-------- Estratto di testo

I prodotti indipendenti stanno già da qualche tempo attraversando un momento di notevole successo e l’offerta di titoli in digital delivery provenienti da software house di piccole dimensioni è in continua e costante crescita. Oltre all’immancabile Steam, a catalizzare l’attenzione del pubblico di massa su questo tipo di opere sta contribuendo anche Sony, che tramite la Instant Game Collection destinata agli abbonati PlayStation Plus mette a disposizione dei giocatori alcune tra le novità più interessanti del panorama indie. Apotheon, Transistor e OlliOlli 2 sono solo alcuni tra gli esempi più recenti e la varietà dell’offerta sta assumendo proporzioni sempre più interessanti, anche sul piano qualitativo.

Qualità che non manca nemmeno a Ori and the Blind Forest, progetto d’esordio di Moon Studios. La software house è stata fondata nel 2010 da Thomas Mahler, ex Cinematic Artist presso Blizzard Entertanment, e Gennadiy Korol, in precedenza senior graphics engineer di Animation Lab. Le fasi di sviluppo di questo progetto hanno richiesto ben quattro anni per essere portate a termine, nel rispetto di quegli elevati standard che il team ha deciso di porsi fin dalla sua genesi. Già nel corso del 2011 venne stipulato un accordo con Microsoft e così il team entrò a far parte del novero di sviluppatori first party appartenente alla casa di Redmond.

Ori è un titolo appartenente alla cosiddetta categoria “Metroidvania”, pertanto combina le meccaniche tipiche dei platform 2D, che strizzano l’occhio a molti titoli del passato e affondano le proprie radici soprattutto nell’era 8 e 16 bit. A questo si va ad aggiungere una spiccata componente adventure ed esplorativa, coadiuvata da una serie di elementi RPG che veicolano l’evoluzione e la crescita del personaggio, contribuendo ad articolare sempre di più l’esperienza di gioco e a non renderla mai monotona.

----------------
-------- Dati forniti

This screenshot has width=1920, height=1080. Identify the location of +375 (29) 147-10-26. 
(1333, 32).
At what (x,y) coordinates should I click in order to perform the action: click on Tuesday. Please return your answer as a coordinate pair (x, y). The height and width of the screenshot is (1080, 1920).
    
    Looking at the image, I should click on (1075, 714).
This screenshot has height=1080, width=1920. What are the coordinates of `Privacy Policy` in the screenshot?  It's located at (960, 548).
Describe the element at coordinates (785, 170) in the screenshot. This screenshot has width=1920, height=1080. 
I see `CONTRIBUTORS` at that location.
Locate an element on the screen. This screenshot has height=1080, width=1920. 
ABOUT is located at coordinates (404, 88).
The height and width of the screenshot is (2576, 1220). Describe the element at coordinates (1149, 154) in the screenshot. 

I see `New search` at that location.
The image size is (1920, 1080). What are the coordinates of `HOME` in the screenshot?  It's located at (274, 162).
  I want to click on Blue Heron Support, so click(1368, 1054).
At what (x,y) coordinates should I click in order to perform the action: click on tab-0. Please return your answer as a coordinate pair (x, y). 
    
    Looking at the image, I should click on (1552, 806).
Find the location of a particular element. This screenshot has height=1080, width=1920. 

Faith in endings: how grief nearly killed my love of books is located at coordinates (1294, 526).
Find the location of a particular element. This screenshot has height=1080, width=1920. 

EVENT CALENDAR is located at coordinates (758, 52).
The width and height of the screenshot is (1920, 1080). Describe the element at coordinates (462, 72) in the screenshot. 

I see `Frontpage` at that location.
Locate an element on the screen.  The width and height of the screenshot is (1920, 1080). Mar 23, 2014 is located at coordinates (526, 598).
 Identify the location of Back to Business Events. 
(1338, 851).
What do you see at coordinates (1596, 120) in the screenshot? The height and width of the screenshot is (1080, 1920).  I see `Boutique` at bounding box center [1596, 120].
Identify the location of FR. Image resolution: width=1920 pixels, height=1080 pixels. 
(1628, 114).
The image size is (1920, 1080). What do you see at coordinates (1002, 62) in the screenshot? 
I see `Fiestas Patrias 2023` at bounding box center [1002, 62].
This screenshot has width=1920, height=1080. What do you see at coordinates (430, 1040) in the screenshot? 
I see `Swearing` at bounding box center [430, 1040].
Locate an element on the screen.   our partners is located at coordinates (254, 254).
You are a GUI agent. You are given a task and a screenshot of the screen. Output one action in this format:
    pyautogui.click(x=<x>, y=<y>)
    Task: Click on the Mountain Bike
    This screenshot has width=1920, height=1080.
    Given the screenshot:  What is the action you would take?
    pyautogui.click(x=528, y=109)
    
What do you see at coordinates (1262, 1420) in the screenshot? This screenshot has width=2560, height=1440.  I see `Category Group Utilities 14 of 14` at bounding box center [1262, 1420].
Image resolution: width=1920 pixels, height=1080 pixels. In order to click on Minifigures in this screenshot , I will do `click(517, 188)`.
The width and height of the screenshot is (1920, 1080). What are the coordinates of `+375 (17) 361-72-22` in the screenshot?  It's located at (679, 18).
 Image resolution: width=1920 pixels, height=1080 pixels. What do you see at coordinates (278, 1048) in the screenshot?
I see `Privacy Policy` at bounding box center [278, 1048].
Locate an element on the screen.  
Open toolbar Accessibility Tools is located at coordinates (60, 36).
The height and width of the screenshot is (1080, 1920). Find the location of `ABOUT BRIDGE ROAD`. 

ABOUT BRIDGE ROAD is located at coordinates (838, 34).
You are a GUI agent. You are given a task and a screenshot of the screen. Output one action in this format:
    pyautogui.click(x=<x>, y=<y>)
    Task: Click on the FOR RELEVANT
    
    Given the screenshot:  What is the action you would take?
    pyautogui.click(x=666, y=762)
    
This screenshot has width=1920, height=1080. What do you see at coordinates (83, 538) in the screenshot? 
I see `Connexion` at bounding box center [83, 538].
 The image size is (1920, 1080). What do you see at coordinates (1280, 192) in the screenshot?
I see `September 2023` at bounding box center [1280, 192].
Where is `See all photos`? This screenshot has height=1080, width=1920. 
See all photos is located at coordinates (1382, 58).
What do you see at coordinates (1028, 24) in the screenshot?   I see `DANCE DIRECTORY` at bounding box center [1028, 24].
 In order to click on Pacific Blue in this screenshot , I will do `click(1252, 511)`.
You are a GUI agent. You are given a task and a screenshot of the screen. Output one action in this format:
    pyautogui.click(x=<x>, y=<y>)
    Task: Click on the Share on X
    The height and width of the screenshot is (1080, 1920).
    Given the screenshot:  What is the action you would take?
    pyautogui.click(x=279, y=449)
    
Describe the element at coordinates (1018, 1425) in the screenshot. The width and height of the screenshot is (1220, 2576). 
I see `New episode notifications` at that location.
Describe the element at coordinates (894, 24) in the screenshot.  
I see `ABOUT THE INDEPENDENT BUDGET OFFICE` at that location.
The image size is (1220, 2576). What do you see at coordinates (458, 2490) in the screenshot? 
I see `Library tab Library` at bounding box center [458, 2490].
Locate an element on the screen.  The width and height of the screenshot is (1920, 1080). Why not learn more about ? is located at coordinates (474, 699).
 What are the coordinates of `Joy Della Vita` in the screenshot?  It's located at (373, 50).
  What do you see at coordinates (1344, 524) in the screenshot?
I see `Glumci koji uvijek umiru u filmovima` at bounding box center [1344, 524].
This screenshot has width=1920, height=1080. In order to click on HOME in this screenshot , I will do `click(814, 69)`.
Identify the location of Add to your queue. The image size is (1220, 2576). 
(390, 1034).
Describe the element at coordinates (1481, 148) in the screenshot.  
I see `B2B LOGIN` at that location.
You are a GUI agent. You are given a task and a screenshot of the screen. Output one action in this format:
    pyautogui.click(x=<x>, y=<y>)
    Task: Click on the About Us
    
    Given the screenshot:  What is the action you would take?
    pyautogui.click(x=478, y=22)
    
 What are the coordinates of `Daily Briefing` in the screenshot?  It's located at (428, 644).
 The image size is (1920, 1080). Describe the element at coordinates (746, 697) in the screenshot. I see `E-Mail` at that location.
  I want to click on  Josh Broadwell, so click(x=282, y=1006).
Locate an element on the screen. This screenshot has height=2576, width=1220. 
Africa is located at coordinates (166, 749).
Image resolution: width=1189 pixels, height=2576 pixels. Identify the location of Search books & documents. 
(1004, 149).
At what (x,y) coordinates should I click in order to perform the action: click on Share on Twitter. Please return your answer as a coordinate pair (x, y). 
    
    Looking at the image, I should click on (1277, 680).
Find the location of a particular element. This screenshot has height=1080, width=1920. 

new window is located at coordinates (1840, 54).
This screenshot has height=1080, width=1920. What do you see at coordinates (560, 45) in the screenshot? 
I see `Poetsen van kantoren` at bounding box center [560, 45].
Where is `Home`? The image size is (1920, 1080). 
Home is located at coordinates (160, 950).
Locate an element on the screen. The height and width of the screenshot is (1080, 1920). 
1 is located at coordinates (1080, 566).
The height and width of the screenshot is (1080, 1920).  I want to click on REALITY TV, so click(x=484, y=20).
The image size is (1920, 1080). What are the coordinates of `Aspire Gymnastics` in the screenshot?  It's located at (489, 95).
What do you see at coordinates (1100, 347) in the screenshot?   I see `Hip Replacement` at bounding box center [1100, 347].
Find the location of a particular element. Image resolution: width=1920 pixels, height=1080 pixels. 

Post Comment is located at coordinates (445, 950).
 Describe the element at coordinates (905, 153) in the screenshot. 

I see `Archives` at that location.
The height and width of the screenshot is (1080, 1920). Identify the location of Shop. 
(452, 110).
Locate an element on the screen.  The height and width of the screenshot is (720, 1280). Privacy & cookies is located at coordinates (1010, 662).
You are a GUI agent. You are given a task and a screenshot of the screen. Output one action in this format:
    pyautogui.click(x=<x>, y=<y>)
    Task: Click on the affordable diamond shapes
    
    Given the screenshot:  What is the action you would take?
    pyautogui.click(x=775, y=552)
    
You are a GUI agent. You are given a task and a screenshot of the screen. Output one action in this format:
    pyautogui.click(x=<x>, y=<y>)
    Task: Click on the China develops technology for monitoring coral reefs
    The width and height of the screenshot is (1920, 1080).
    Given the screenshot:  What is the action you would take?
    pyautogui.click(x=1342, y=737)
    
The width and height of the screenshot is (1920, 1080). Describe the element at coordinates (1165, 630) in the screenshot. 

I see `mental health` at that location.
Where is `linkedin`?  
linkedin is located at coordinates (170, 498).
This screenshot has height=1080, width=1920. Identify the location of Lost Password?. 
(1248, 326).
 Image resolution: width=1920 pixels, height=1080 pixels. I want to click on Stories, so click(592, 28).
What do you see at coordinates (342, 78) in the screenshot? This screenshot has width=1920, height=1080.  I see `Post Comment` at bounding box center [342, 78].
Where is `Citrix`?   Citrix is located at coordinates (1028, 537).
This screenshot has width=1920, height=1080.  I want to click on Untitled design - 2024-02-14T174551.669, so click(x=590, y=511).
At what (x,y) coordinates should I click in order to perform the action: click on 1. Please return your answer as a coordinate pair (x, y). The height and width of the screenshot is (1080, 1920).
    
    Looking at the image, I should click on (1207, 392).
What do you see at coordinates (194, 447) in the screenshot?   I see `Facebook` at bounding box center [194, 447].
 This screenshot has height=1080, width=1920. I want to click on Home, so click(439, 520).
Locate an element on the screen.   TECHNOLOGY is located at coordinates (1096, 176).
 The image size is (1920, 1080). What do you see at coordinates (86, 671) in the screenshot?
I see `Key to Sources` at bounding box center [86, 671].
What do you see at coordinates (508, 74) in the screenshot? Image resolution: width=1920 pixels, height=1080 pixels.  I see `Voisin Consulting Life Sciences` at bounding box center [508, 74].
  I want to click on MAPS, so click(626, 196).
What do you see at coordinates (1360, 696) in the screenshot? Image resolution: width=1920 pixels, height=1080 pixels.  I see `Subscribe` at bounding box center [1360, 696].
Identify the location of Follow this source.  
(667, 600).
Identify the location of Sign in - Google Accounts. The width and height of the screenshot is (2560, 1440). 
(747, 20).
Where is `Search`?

----------------

Uso delle informazioni ->
1. Indica se le affermazioni seguenti concordano con il testo su Ori and the Blind Forest. Per ciascuna rispondi sì o no e cita alla lettera le parole del testo che lo stabiliscono.
(a) Moon Studios è stata fondata nel 2010.
(b) Lo sviluppo del gioco ha richiesto tre anni.
(c) L'accordo con Microsoft risale al 2011.
2. Rispondi alle domande seguenti in base al testo su Ori and the Blind Forest.
(a) Tramite quale iniziativa Sony offre titoli indie agli abbonati PlayStation Plus?
(b) Quale ruolo ricopriva Gennadiy Korol prima di fondare Moon Studios?
(c) A quale categoria appartiene Ori?
3. Prosegui il testo su Ori and the Blind Forest a partire dall'ultima frase riportata.
I dati sono materiale a sé, indipendente dal testo su Ori and the Blind Forest.

Insieme delle risposte ->
1.
(a) Sì: "La software house è stata fondata nel 2010".
(b) No: "hanno richiesto ben quattro anni per essere portate a termine".
(c) Sì: "Già nel corso del 2011 venne stipulato un accordo con Microsoft".

2.
(a) Tramite la Instant Game Collection.
(b) Era senior graphics engineer di Animation Lab.
(c) Alla categoria "Metroidvania".

3.
Come ha dichiarato il producer Daniel Smith, le influenze per questo titolo sono state innumerevoli e spaziano da Super Metroid a Zelda: A Link to the Past, giungendo poi a produzioni del passato recente come Super Meat Boy e Shadow Complex. L’obiettivo era insomma quello di portare in scena un’esperienza platform allo stato dell’arte, mantenendo inoltre un elevato livello di sfida. Per quanto attiene il versante prettamente artistico le influenze più dirette derivano dai lavori di Studio Ghibli e del maestro dell’animazione Hayao Miyazaki (da poco ritiratosi dalle scene). Tra le opere del maestro nipponico sono stati citati in particolare Princess Monoke e Spirited Away. Ma non mancano nemmeno alcune dichiarate influenze sul versante dell’animazione occidentale, come Il Re Leone e Il Gigante di Ferro.

Nella sua prima fase la squadra al lavoro su Ori era composta unicamente da due persone, mentre il motore grafico impiegato era il Construct. Solo in un secondo momento il progetto ha assunto uno spessore diverso e il lavoro svolto è stato trasferito sull’ormai conosciutissimo Unity, motore che è già stato impiegato per numerosi progetti indipendenti, tra i quali spiccano Gone Home e Monument Valley, ma anche i recenti Never Alone e Oddworld New’n’Tasty. Grazie a questa scelta è stato possibile convertire il materiale che era già stato preparato e gli sviluppatori hanno potuto avvantaggiarsi della potenza e semplicità d’utilizzo di questo engine.

Come sempre però non sono mancate le sfide. Per un team esperto ma giovane come Moon Studios, lo sviluppo di Ori ha richiesto molto tempo e grande attenzione ai particolari. Le principali necessità hanno riguardato la fluidità di gioco, che avrebbe dovuto mantenersi saldamente fissa sui 60 frame per secondo, così come l’implementazione di tutti quei contenuti necessari a trasmettere la spiccata vena artistica che contraddistingue quest’opera, per di più senza alcuna schermata di caricamento a spezzare l’azione di gioco e la narrazione.

Che il progetto promettesse bene era già cosa nota da tempo, non per niente in occasione dello scorso E3 questo titolo ha fatto incetta di riconoscimenti, portandosi a casa tra gli altri anche il premio come miglior platform presente in fiera. Ebbene, dopo il nostro test possiamo affermare, senza timore di smentita, che le già ottime aspettative della vigilia sono state addirittura superate.